AIM OF THE TASK:
Format the records below as a Markdown table with the columns "No." and "Line", numbering each row and omitting any blank lines.

Stored records:
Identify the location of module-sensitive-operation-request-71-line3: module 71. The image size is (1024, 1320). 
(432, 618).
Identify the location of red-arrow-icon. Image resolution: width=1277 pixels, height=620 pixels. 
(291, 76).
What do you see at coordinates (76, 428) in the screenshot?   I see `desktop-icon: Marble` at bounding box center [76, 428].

TASK ANSWER:
| No. | Line |
|---|---|
| 1 | Identify the location of module-sensitive-operation-request-71-line3: module 71. The image size is (1024, 1320).  |
| 2 | (432, 618). |
| 3 | Identify the location of red-arrow-icon. Image resolution: width=1277 pixels, height=620 pixels.  |
| 4 | (291, 76). |
| 5 | What do you see at coordinates (76, 428) in the screenshot?   I see `desktop-icon: Marble` at bounding box center [76, 428]. |